Now the old house is sold, we are relocated, we have a new home and it is my new project. Surely I am ready for what comes next? I am planting a garden – I want to look forward! Yet each day I wake with aches and pains in my limbs, have to steel myself to face the day, plan a way through. Don’t get me wrong – I am SO grateful: we are truly blessed in many ways. We have an amazing story of grace, love and faithfulness and everything we could possibly want or need. I know that all is well, all is well and all manner of things will be well. Part of me is fine… it’s just these feelings, or lack of feelings, draining my life force, painting everything pointless.


So I continue to fulfil my supportive role for my busy husband – housewife superstar. I am so good at being responsible – or at least afraid of not being. I couldn’t let the house go to pot or the bills unpaid – I’m not that ill. Somehow keeping up with the ironing and hoovering up the cats’ hairs, organising his clothes and planning trips, helps me feel I am doing something useful. In fact it seems our lives are as busy as ever and to be honest it is exhausting – but neither of us know how to stop doing the next good thing to do. Surely seeing friends, going to concerts, fulfilling family obligations are positive, nourishing choices…? Shouldn’t these make us feel more alive, as if we are making a contribution to the world? If I do nothing I will die of boredom!

So I do it all… and when I stop to look inside I wonder why why why?  I am not sure how to enjoy life anymore. All I want to do is hide – stay in bed, read trashy books, sleep if I could. Which doesn’t help at all! Go swimming, go outside – at least get dressed!
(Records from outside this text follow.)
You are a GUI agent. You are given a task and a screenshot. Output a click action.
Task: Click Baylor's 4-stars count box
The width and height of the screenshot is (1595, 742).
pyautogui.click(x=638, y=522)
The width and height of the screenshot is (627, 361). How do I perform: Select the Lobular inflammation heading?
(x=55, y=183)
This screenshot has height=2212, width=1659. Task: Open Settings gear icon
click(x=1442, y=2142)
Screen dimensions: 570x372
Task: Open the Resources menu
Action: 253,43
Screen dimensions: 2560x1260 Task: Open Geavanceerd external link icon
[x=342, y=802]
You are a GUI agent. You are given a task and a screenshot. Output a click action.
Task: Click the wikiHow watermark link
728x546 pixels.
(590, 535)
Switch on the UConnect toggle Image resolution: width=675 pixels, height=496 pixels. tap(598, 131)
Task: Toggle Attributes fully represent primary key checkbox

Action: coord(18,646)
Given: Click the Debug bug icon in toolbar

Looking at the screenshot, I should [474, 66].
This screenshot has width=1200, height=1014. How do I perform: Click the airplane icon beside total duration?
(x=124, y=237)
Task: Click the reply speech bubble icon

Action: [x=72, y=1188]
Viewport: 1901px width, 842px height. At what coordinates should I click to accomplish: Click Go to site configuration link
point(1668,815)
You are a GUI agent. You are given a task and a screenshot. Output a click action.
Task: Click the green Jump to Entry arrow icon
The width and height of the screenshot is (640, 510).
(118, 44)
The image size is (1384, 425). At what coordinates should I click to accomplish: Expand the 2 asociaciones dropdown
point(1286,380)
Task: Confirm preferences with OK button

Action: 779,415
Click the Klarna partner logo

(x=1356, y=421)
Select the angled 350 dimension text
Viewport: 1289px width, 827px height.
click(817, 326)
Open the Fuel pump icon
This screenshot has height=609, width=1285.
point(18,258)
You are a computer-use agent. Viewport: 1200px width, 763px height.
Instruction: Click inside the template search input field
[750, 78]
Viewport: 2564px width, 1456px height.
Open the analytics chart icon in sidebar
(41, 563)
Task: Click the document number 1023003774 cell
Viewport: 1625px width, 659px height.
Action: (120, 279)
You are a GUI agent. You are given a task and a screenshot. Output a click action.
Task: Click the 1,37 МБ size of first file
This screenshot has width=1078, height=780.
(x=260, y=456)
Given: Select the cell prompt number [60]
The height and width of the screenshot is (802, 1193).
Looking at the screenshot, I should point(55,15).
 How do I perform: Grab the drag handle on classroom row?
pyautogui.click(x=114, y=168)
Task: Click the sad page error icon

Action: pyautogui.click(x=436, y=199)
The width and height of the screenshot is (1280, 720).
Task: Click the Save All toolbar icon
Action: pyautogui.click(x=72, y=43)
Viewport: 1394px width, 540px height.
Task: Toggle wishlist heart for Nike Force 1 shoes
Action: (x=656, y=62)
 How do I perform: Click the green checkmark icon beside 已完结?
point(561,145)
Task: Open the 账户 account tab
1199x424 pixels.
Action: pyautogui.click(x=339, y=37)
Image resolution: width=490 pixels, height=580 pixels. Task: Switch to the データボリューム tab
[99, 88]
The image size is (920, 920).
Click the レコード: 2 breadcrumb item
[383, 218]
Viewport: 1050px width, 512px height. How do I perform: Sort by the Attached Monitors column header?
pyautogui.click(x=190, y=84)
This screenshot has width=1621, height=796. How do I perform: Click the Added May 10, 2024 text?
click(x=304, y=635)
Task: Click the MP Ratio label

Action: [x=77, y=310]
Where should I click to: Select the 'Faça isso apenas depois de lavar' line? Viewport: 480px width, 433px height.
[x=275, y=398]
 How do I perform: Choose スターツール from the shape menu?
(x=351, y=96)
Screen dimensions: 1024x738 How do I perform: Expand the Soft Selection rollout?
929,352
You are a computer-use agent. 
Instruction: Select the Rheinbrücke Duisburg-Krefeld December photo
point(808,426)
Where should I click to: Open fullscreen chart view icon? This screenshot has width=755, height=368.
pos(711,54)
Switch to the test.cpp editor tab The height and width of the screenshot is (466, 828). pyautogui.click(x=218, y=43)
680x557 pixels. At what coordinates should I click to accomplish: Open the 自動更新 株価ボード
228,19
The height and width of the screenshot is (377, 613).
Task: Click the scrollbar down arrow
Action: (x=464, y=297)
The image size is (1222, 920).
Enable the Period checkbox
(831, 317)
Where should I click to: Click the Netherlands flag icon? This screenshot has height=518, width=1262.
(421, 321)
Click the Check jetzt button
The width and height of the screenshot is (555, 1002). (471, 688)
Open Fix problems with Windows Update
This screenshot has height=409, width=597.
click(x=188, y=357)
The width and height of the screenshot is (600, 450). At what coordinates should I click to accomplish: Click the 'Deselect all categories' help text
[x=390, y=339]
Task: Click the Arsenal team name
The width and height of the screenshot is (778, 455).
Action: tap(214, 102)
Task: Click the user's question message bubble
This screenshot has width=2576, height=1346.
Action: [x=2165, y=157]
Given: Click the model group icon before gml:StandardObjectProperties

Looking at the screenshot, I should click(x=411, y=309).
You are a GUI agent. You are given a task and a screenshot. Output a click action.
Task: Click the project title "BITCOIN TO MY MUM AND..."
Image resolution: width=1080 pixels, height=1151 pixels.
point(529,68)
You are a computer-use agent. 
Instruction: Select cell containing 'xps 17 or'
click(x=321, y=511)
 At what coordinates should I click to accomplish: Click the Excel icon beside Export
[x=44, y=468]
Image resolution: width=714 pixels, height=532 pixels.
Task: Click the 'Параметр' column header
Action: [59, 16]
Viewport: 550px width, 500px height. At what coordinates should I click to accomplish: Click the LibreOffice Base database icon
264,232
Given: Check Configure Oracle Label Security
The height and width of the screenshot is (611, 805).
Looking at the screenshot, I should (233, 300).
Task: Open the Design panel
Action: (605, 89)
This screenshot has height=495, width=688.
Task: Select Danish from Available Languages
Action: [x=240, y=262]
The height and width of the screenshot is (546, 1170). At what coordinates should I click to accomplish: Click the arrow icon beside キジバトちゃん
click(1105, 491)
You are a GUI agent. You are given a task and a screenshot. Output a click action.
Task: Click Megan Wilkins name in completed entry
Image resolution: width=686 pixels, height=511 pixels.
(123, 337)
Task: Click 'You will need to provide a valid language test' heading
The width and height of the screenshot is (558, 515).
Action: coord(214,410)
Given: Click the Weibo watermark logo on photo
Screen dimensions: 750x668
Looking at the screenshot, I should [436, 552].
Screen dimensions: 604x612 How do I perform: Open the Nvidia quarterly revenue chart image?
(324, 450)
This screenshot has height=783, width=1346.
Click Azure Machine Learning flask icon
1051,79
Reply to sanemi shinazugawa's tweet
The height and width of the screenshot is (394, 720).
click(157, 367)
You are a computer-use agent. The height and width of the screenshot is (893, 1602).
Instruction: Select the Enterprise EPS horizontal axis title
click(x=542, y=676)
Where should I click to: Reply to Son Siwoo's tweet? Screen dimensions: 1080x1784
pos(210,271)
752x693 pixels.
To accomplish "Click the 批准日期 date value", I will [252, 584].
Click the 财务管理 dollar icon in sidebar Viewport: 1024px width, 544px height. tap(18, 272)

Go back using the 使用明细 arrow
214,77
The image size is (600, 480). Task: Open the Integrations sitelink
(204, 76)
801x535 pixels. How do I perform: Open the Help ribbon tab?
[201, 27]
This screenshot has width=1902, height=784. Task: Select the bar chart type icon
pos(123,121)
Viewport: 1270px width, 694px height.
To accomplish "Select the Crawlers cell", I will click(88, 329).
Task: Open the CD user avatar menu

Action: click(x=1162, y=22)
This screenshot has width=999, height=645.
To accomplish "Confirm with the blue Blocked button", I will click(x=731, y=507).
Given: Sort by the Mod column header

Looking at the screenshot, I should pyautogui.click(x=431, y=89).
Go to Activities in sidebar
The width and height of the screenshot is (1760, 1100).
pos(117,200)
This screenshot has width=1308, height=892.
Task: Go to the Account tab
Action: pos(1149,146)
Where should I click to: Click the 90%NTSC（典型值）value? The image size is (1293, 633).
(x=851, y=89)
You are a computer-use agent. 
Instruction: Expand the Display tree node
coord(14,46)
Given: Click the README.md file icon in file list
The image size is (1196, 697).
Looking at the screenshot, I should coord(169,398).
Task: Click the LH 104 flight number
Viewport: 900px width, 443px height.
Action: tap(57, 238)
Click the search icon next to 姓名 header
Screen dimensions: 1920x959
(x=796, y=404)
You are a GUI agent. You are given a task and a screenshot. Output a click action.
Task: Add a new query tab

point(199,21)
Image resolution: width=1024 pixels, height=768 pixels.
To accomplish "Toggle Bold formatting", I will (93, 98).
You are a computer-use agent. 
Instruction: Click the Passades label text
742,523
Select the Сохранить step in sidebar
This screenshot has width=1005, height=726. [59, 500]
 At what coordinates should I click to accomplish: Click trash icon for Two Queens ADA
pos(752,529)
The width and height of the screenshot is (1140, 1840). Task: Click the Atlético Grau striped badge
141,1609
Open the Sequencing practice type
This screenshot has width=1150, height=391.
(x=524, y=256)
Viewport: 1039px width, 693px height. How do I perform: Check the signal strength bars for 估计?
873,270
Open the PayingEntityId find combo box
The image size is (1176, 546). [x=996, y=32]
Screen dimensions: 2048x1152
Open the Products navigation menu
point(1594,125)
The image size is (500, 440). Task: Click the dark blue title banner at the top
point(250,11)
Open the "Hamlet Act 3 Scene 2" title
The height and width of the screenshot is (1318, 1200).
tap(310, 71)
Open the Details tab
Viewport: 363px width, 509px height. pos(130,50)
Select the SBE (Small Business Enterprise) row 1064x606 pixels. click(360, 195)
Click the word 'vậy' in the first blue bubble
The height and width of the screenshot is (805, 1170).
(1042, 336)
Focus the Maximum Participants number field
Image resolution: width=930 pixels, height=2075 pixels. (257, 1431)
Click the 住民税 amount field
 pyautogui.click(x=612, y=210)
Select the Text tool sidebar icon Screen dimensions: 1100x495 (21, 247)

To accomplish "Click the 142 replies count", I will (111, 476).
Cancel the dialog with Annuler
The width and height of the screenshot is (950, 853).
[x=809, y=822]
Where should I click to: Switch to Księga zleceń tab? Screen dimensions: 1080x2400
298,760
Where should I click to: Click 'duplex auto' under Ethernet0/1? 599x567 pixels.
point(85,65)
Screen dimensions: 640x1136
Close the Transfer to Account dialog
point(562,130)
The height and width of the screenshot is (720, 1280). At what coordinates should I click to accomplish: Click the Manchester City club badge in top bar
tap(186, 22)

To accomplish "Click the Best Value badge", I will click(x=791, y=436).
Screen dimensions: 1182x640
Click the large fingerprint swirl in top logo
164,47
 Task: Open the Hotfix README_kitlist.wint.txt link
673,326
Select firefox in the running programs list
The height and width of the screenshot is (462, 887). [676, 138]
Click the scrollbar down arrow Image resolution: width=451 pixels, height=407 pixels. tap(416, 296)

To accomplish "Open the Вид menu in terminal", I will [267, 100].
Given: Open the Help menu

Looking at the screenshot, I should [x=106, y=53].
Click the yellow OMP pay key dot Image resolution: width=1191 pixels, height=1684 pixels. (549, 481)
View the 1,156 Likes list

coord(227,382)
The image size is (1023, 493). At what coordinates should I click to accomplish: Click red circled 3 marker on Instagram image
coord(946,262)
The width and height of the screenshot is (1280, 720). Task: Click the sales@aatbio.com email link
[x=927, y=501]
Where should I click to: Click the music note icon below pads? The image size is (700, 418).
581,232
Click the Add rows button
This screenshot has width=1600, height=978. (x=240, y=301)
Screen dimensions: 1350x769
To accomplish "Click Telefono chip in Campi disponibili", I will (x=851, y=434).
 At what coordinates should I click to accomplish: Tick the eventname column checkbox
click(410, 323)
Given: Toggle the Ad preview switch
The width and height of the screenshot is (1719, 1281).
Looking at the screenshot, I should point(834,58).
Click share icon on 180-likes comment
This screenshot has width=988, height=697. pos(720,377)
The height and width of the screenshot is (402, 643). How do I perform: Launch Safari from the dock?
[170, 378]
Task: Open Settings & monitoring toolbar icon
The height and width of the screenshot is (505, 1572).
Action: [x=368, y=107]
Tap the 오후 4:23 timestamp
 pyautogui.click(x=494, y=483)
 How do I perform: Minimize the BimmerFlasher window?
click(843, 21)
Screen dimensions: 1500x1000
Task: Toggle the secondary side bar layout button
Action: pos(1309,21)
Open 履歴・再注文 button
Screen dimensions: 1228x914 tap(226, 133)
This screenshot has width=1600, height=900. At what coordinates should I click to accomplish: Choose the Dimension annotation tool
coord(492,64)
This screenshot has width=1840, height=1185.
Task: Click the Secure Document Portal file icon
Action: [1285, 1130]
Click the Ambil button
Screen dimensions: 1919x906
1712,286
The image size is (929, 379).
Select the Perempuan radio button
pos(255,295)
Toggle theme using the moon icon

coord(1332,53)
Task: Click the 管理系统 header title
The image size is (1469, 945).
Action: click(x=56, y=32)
Keep going through the motions even though my heart and soul are numb. When will I feel like doing something again – when will I feel that life is worth living? I live because my husband and daughter need me.

“I remember when I used to lead the congregation in procession to the house of the Lord” Yes, David – Psalm 42. I do remember that and it feels like another person in another life. Who am I now? Can I have hope again? I cannot write, be creative, produce anything, contribute anything, without some supernatural energy rising within. I need reviving! And so I wait… I wait for the Lord. Despite all these negative feelings, my lack of joie de vivre, I do still believe. My faith has not altered: God will bring it all to good. “My splendour has gone and all that I hoped from the Lord…yet this will I call to mind and therefore I have hope: because of the Lord’s great love we are not consumed” Lamentations 3 – the weeping prophet knew a thing or two.

This is real life – facing up to death and grief and loss. None of us are going to escape these things! This is how it makes you feel. Yet – I will hold on hope that there is always a way through with Jesus.